We’re planning on a trip to Arizona this year, to see the Grand Canyon and sundry attractions. If we’re ambitious, we may drift across the New Mexico border to see Los Alamos and Santa Fe. Roswell is vaguely tempting, but I can’t believe it amounts to anything like what I wish it were.

The job of finding interesting places to go falls to me. This is somewhat tricky, since Arizona is a big desert, when you get right down to it. Geography they have in spades; urban attractions like restaurants and museums, not so much. The big population centers—Tucson, Phoenix, Santa Fe—only number a couple hundred thousand people. Hardly trackless wilderness, but nothing like a metropolis, either. These regional centers are comparable to large suburbs around L.A., Chicago, and NYC. Speaking of suburbs, the population difference is sharpened by the absence of suburbs in the desert. Newark may be no larger than Tucson, but it can draw on shoppers and audiences from a dozen neighbors; Tucson’s market ends at the city borders. Without the sheer numbers to support many cultural attractions, Arizona’s tourist bureau relies on geography.

All this demography has me thinking about the great cities of the past, and how size is always relative. At their respective peaks in ancient times, Rome and Baghdad and Chang’An got above a million residents. Urban centers in medieval Europe didn’t even get that far. Nevertheless, they were the biggest population centers people had ever seen, and supported marvels that couldn’t be found anywhere else. Travelers passed on tales of these wonders. Sometimes these tales were preserved for us in the writings of people who had seen them, sometimes they grew by way of rumor to ridiculous claims, but either way, we remember ancient cities as places of wonder.

But think about it again, without the perspective of historical significance or making allowances for primitive technology and institutions, as a not-especially-precocious kid today might. Imagine stopping overnight in Babylon as it existed at the dawn of history: buildings of clay, because clay and stone were all they had to build with, and it cost too much to ship in wood. The buildings sag, from inadequate support, because the bricks aren’t quite uniform, and because cheap clay slowly melts away in the occasional rains. No quality restaurants: everybody eats bread—coarse, unleavened bread—and, if they’re lucky, vegetables or a scrap of meat. The water is murky, the beer and wine crude and amateurish by our standards. Roads aren’t paved. No sanitation to speak of, or, for that matter, proper toilets. Everyone wears the same outfits of coarse wool, or, if they’re lucky, linen. The celebrated Hanging Gardens are remarkable only because there aren’t any other sizeable floral gardens in the city; people need that space for vegetable plots. The central palace/temple is done up with a bit of gold and paint, but everything else is a uniform sun-baked ash brown. Nightlife is non-existent, because the lights go out when the sun goes down.

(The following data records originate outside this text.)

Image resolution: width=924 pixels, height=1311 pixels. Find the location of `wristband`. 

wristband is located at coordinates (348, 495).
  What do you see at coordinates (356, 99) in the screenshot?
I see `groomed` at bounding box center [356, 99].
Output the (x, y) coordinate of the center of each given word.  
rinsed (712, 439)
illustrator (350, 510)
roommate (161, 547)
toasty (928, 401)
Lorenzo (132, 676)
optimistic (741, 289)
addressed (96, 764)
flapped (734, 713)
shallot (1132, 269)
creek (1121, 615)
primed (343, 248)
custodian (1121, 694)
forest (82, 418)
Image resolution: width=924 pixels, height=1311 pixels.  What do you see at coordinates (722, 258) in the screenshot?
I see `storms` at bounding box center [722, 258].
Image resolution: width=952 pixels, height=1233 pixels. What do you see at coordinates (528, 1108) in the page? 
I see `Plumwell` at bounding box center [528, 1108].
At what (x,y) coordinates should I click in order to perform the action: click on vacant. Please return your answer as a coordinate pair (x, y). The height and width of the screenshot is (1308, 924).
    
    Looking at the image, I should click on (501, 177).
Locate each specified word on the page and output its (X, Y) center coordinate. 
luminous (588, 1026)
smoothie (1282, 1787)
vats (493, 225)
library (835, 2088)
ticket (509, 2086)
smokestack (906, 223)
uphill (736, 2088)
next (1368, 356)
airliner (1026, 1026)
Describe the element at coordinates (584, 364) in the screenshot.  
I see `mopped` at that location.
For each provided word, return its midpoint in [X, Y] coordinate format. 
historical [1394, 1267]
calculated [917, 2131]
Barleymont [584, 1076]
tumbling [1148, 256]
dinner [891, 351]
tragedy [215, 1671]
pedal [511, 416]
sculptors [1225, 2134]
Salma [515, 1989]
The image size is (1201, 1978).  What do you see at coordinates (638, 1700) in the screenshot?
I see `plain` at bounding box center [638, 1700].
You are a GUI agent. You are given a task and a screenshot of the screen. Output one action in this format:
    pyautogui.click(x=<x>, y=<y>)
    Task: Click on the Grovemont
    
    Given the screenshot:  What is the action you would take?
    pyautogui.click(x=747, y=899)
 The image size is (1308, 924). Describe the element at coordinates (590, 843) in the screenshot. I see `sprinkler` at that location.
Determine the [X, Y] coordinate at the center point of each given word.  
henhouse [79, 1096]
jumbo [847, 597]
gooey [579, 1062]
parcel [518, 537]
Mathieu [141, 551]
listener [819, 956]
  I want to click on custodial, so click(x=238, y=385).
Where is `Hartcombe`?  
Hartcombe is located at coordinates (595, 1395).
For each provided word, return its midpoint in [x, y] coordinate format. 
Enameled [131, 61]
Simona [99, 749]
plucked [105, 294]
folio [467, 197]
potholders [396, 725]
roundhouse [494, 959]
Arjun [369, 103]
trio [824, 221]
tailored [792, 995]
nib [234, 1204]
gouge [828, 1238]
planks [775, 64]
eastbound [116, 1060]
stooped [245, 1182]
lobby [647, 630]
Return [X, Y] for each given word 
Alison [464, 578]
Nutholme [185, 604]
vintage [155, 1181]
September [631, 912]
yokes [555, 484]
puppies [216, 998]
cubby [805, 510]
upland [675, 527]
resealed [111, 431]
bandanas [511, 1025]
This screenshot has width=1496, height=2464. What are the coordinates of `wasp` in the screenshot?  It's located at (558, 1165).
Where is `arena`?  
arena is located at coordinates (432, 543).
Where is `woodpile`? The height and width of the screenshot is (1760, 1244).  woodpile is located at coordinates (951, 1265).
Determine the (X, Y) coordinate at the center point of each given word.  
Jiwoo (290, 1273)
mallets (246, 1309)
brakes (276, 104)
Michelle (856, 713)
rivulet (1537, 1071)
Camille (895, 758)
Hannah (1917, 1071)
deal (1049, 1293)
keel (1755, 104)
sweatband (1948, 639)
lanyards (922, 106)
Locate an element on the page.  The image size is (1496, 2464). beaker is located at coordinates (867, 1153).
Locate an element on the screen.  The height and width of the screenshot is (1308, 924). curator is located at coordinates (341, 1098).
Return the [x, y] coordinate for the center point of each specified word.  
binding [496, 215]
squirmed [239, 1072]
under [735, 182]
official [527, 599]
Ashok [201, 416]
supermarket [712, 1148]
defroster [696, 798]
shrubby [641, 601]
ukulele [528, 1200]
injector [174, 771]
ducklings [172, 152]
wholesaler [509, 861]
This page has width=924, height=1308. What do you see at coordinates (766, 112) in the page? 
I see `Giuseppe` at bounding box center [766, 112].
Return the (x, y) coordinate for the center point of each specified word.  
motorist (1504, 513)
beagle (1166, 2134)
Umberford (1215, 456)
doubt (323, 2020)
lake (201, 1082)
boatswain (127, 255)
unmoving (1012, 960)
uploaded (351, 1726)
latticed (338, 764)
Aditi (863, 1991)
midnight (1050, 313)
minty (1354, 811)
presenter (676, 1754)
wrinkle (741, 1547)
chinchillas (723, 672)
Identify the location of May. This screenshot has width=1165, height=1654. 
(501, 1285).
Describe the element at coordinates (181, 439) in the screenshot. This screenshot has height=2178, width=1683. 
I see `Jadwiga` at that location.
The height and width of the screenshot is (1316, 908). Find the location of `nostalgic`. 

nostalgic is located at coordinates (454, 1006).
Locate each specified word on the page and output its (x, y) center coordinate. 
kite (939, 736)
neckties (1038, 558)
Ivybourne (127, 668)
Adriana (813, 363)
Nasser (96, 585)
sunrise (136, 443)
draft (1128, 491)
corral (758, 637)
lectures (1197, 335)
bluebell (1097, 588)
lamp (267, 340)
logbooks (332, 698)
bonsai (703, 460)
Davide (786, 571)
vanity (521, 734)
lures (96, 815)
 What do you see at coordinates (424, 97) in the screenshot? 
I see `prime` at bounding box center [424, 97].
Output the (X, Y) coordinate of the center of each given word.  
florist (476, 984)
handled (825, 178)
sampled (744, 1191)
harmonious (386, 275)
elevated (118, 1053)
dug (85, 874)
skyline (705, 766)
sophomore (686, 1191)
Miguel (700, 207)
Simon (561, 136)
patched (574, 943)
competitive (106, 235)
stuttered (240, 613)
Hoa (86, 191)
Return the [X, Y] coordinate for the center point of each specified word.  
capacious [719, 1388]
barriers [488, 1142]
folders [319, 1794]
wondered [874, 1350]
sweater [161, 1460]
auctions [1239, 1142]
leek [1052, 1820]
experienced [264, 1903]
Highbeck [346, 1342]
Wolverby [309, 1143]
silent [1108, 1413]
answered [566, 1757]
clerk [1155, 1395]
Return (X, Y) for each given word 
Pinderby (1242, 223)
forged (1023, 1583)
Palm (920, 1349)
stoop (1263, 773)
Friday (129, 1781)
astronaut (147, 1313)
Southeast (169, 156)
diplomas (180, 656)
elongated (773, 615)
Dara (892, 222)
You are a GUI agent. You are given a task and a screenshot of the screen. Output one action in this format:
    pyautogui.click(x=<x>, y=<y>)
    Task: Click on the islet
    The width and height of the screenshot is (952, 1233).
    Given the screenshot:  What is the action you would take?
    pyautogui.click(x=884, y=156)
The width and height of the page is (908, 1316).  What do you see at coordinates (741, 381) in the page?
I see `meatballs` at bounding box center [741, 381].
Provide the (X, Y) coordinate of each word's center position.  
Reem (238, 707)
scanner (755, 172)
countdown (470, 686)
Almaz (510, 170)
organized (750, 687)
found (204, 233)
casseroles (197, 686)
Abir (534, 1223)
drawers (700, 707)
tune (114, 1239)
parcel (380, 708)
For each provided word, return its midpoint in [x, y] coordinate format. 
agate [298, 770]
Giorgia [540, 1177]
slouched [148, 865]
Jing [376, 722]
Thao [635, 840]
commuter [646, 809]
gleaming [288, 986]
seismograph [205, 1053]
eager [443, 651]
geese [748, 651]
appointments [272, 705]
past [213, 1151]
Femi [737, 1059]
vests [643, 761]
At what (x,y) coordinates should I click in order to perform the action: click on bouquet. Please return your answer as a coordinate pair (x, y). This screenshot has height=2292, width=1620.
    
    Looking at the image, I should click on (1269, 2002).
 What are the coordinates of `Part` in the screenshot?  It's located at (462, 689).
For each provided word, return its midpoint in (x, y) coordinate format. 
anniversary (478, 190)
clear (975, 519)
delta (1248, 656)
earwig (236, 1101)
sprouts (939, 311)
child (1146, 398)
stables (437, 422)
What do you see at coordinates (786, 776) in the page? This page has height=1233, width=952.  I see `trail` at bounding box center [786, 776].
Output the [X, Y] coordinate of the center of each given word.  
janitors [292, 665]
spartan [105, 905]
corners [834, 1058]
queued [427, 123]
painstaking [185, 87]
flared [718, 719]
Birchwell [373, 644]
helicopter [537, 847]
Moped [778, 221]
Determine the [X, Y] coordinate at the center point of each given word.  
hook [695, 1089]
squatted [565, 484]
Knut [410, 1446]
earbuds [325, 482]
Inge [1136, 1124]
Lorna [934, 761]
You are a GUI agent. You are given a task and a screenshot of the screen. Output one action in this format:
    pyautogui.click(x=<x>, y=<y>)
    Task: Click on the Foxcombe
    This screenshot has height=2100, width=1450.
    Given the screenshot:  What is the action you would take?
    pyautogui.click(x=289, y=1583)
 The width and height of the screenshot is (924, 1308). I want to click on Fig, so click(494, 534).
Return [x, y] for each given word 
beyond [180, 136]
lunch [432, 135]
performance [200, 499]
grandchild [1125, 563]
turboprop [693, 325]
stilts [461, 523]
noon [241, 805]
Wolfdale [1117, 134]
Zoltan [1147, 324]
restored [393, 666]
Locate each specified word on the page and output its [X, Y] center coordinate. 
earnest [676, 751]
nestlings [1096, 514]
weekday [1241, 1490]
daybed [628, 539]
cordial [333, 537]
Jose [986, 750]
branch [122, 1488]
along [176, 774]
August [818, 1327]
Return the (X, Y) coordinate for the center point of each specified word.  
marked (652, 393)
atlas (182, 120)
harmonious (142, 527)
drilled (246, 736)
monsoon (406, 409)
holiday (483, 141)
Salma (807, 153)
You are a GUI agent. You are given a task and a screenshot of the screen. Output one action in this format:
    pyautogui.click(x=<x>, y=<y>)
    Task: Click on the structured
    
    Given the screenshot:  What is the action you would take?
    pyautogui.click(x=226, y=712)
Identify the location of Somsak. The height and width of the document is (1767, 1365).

What a dump! On returning from your 7-day, 6-night cruise, you’d describe the place as a seedy, boring place you passed through on your way to more exotic locations.

The whole process scales downward, too; roadside farm towns in Nebraska, with a diner, a video store, and a video game in the gas station sparkle in comparison to backwater farm towns in medieval France, which had el zippo for tourists—or residents, for that matter.

Chances are good that we’ll spend a night or two in some dull spots on our vacation: a motel next to a T.G.I. Friday’s, or a town that closes up at 7. That’s okay; a bit of quiet meditation is part of a good vacation. But if the times between Grand Canyon and the Crater get to be too much, I’ll remind myself of ancient Babylon, and count my blessings.